[Collected data entries]
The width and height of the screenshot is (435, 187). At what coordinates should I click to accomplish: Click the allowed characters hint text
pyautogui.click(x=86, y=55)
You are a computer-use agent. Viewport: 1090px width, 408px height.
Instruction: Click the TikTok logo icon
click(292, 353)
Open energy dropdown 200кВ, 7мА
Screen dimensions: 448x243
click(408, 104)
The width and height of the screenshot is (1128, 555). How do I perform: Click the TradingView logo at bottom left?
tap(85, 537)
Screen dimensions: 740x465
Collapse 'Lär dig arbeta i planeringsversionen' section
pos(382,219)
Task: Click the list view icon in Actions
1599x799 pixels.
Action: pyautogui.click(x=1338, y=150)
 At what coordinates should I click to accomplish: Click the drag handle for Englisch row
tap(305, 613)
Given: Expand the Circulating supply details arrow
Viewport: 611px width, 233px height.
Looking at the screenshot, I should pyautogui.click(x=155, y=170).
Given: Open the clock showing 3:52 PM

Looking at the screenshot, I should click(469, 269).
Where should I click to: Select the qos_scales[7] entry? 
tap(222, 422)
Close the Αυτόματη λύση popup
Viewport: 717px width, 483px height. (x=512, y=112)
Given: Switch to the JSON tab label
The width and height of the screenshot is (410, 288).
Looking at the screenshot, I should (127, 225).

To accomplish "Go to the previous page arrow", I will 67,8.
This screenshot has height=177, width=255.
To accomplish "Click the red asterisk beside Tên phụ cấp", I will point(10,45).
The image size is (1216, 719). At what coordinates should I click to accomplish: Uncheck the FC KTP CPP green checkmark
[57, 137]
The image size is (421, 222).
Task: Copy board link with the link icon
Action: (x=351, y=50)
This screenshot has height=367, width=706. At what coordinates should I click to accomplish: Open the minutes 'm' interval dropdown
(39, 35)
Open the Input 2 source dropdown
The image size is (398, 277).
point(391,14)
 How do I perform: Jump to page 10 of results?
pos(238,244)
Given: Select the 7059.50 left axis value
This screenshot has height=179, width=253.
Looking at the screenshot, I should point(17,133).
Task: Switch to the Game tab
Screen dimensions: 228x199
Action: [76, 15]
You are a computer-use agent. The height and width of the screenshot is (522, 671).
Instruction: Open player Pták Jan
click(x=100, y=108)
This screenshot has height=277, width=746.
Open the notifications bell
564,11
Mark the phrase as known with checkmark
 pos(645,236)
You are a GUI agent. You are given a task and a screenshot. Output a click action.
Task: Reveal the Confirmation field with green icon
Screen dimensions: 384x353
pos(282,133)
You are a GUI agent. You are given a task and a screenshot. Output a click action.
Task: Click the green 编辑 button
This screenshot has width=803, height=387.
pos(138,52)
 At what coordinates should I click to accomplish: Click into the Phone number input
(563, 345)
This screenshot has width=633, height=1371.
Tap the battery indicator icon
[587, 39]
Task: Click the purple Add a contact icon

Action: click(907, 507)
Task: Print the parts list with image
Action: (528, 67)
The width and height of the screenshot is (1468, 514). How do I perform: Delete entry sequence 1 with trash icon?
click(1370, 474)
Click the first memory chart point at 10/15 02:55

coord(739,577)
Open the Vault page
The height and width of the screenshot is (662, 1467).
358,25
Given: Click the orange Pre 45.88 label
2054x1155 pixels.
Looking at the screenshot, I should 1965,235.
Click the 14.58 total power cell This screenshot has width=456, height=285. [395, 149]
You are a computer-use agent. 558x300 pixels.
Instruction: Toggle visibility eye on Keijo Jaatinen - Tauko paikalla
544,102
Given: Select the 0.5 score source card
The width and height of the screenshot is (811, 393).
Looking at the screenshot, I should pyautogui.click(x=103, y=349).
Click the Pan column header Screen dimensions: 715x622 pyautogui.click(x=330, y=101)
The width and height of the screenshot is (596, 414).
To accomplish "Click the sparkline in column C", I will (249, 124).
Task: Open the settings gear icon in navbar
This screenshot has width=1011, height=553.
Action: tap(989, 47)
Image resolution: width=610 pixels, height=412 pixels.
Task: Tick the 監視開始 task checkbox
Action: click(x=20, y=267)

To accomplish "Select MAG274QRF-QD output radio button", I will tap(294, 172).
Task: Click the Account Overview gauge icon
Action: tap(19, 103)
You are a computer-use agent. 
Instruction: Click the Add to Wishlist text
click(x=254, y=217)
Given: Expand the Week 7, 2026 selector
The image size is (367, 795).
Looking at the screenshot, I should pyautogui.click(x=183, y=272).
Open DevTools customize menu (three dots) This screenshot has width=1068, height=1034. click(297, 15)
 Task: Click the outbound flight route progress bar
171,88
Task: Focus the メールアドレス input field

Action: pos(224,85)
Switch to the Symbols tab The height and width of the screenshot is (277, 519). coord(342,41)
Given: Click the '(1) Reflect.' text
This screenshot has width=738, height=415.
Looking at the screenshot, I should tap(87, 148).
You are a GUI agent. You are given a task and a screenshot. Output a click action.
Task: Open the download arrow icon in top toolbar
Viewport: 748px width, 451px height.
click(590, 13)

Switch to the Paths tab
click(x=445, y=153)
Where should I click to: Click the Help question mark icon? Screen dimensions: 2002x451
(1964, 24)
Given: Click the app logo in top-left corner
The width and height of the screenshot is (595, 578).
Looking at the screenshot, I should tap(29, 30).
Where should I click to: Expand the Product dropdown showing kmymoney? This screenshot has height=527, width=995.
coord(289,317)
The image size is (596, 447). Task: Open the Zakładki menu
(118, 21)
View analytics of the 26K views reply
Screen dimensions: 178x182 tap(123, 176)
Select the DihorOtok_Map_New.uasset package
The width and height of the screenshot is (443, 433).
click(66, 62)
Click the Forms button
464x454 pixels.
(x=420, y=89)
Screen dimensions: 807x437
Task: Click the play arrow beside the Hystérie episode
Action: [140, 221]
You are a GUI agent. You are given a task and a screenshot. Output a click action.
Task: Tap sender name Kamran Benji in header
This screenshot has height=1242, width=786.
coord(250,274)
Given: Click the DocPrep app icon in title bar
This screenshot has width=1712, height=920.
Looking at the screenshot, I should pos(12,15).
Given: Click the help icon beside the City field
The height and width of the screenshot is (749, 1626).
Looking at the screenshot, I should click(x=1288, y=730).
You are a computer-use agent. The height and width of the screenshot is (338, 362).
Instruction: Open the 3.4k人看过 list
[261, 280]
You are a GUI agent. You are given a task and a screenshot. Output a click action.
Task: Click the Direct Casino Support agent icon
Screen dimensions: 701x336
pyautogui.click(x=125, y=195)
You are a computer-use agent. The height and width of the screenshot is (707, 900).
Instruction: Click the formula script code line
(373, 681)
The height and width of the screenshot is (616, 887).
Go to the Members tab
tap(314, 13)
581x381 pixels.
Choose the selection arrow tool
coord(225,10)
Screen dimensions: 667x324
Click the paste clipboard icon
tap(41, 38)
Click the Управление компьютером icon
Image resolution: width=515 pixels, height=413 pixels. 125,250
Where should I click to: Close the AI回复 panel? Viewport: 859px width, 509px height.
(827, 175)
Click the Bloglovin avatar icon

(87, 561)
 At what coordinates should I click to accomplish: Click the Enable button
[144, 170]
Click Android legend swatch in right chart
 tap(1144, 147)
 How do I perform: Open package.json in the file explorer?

What to do: Looking at the data above, write out exactly the lines that start at the one containing "Task: Click the green 编辑 button" and end at the one containing "You are a computer-use agent. 558x300 pixels."; include both and nothing beyond.

Reply to the task:
Task: Click the green 编辑 button
This screenshot has width=803, height=387.
pos(138,52)
 At what coordinates should I click to accomplish: Click into the Phone number input
(563, 345)
This screenshot has width=633, height=1371.
Tap the battery indicator icon
[587, 39]
Task: Click the purple Add a contact icon

Action: click(907, 507)
Task: Print the parts list with image
Action: (528, 67)
The width and height of the screenshot is (1468, 514). How do I perform: Delete entry sequence 1 with trash icon?
click(1370, 474)
Click the first memory chart point at 10/15 02:55

coord(739,577)
Open the Vault page
The height and width of the screenshot is (662, 1467).
358,25
Given: Click the orange Pre 45.88 label
2054x1155 pixels.
Looking at the screenshot, I should 1965,235.
Click the 14.58 total power cell This screenshot has width=456, height=285. [395, 149]
You are a computer-use agent. 558x300 pixels.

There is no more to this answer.